Child Slavery on Lake Volta


Thousands of children ages 6 to 18 are slaves on Lake Volta, working 18 hours a day in the fishing industry. The only way out is to drown or be rescued.

International Justice Mission (IJM) is a global non-profit dedicated to protecting people in poverty from trafficking, slavery, and other forms of violence by rescuing victims, bringing the criminals to justice, restoring survivors to safety and strength, and helping local law enforcement build a safe future that lasts.

Foli* was raised by his grandparents in a loving home in Ghana several hours from the largest man-made lake in the world, Lake Volta. They wanted to send him to school, but simply couldn’t afford his school fees, so Foli stayed home.

One day, his grandfather was struck by a car, and medical expenses quickly began to pile up.

It was then that a relative who lived near Lake Volta visited and offered to take Foli in. His grandparents believed he would simply go from one loving home to another.

Foli arrived at his new home on a remote island on Lake Volta with no school or medical facilities.

Foli didn’t know it at the time, but he had just become a slave.

Very early one morning, Foli was taken by his boat master out on the massive waters of Lake Volta. As they floated in the deep, dark water, he wondered why he was brought on the lake.

He soon learned that his boat master needed children like Foli to dive into the dark, murky water and untangle nets that would catch on branches below the surface.

He didn't know how to swim.

Eighteen-hour work days would become routine for Foli. He woke at 2 a.m., spent the day pulling in heavy fishing nets and fell asleep around 8 p.m., just to start again in a few hours. This was young Foli’s life, and this is life for thousands of other young boys in Lake Volta.

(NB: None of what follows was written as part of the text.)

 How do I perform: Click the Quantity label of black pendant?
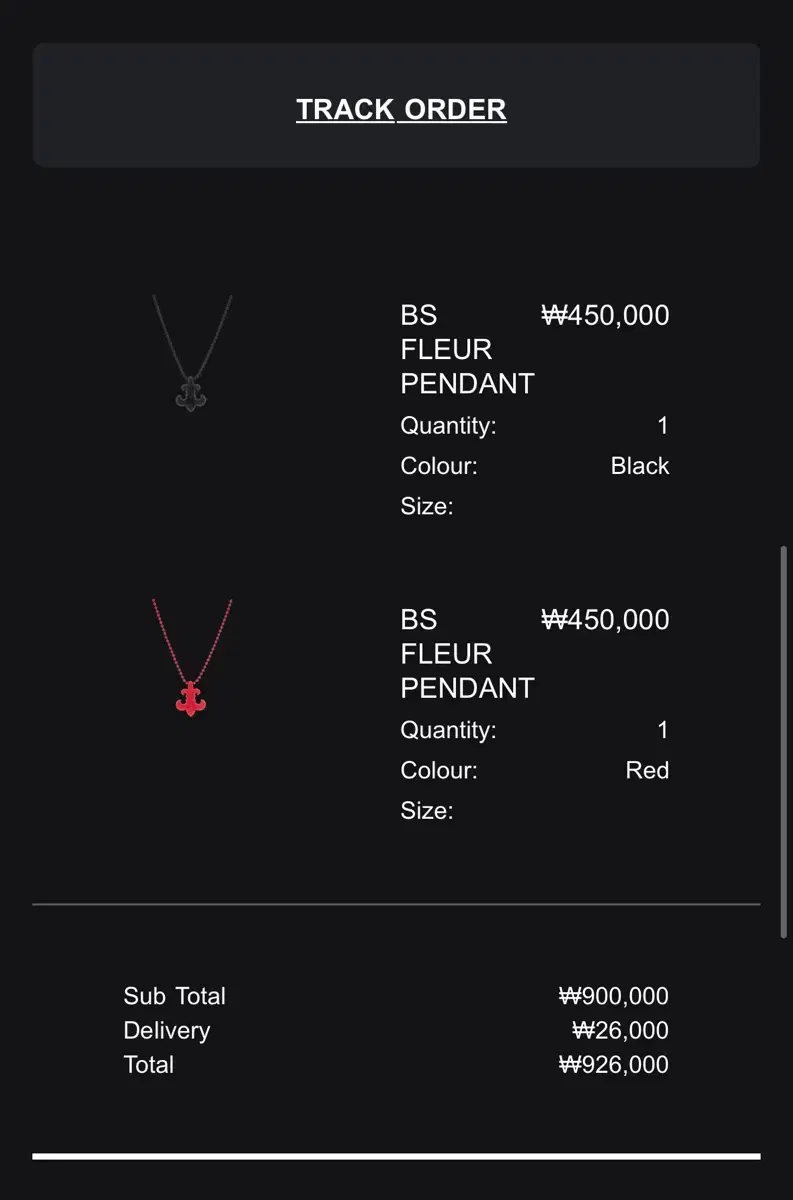coord(448,426)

One morning, as he was preparing for another grueling day, some IJM social workers, investigators and local authorities were searching for children who were working as slaves on Lake Volta.

When their boat pulled up next to Foli’s canoe, they called to him, asking him questions about his life. The boat master answered, but they saw straight through his lies. The abusive boat master was arrested and Foli was taken from the canoe with the other boys.

This is what rescue looks like.

Today, Foli is safe. However, millions of kids and families throughout the world are not.

EDITOR'S NOTE: A pseudonym was used. Foli's face cannot be shown for security reasons. We have included some photos of an actor on Lake Volta to give a representation of the boys' daily life.